2. Bad Lieutenant: Port of Call New Orleans
Where:Embarcadero Center Cinema, 1 Embarcadero Ctr., 415-352-0835
When: All Week
Why: We’ve seen Nicolas Cage slumming in disposable thrillers like Bangkok Dangerous (2008) and Neil LaBute’s misguided remake of The Wicker Man (2006), but his spirited performance in Werner Herzog's Port of Call New Orleans ranks among his very best. Here, Cage is a lunatic force, a one-man Katrina wreaking havoc on a city already in shambles, and he rises to the occasion with a fearless, man-on-a-tightrope showing. He lets himself go to stunning effect, much as he did in 1995’s Leaving Las Vegas (for which he won an Oscar) and all too infrequently since then. You won’t want to take your eyes off him.

3. (500) Days of Summer
Where:Red Vic Movie House, 1727 Haight St., 415-668-3994
When: Nov. 20-21
Why: There are euphoric highs and crushing lows in Mark Webb's romantic comedy (500) Days of Summer, some of them expected – one character's post-breakup meltdown at work seems almost obligatory – and some of them less so. Yet Webb, making his feature-length debut after directing music videos for Green Day and 3 Doors Down, keeps the story grounded enough to give such moments the feel of true romance – hilariously in the best of times, heartbreakingly in the worst. At the very least, the movie, starring Joseph Gordon-Levitt and Zooey Deschanel, will make you smile.

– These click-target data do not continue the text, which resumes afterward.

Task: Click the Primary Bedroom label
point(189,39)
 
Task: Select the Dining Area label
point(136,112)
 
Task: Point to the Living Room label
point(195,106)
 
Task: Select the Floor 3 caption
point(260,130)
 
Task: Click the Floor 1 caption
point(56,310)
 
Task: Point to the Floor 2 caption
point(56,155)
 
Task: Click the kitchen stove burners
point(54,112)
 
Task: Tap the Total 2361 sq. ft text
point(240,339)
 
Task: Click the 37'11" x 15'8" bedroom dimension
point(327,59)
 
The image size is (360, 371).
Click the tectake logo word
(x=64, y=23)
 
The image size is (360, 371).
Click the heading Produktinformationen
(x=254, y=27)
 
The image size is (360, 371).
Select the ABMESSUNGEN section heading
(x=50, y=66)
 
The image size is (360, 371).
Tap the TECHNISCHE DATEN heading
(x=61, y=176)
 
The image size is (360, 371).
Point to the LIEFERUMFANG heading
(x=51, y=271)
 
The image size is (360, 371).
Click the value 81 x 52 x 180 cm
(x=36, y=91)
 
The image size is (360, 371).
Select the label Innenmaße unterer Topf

4. Capitalism: A Love Story
Where:Red Vic Movie House, 1727 Haight St., 415-668-3994
When: Nov. 25
Why: Michael Moore’s thesis, that the free-market system must go if the divide between the haves and have-nots is to be narrowed, will be greeted with skepticism in some quarters and scornful laughter in others. But that hasn’t stopped him from making his argument to anyone who will listen, and in Love Story, he does so forcefully, documenting some of corporate America’s gravest offenses, including the subprime loan scandal and the subsequent $700 billion bailout pushed on Congress by financial players like Goldman Sachs and Bank of America.

5. The Maid
Where:Clay Theatre, 2261 Fillmore St., 415-346-1124
When: All Week
Why: Winner of two highly coveted awards at this year's Sundance Film Festival, director Sebastián Silva's latest tells the story of Raquel (Catalina Saavedra), a domineering maid who has served the bourgeois Valdes family for more than 20 years. Rather than fire Raquel for her constant moping and increasing lapses in professionalism, the family hires a second maid to help her, but Raquel wages a ruthless (and ultimately successful) campaign to drive the newcomer away. Yet just when it seems Raquel will never willingly cede an inch of what she perceives as her territory in the Valdes household, she meets Lucy (Mariana Loyola), whose unflagging warmth helps Raquel see past her petty bitterness and experience a spiritual awakening. While Silva's sunny ending might strike some as contrived, Saavedra's bruising performance, which is at once intensely caustic and still strangely sympathetic, is a marvel to behold.

6. The House of the Devil
Where:Lumiere Theatre, 1572 California St., 415-885-3201
When: All Week
Why:The House of the Devil plays like an homage – Rosemary’s Baby is an obvious influence – but the irony here is that director Ti West’s latest is so superior to many of the movies whose spirit he channels, including 1979’s When a Stranger Calls and countless damsel-in-distress flicks from the ’80s. From his era-appropriate soundtrack (featuring Thomas Dolby, Greg Kihn and The Fixx) to the visual style of his opening credits and his slyly reverential camerawork, West gives his movie the look and feel of a 25-year-old relic, yet nothing about Devil seems stale.

7. An Education
Where:Embarcadero Center Cinema, 1 Embarcadero Ctr., 415-352-0835
When: All Week
Why: Written by Nick Hornby, who adapted the screenplay from Lynn Barber’s memoir, An Education is the story of Jenny (Carey Mulligan), an attractive 16-year-old whose conservative parents are dedicated to sending her to Oxford. Their well-laid plans are threatened when Jenny strikes up an alarmingly tight friendship with David (Peter Sarsgaard), a 35-year-old whose decadent lifestyle – he's partial to fancy restaurants, luxury hotels and foreign travel – introduces her to lessons not taught in a traditional classroom.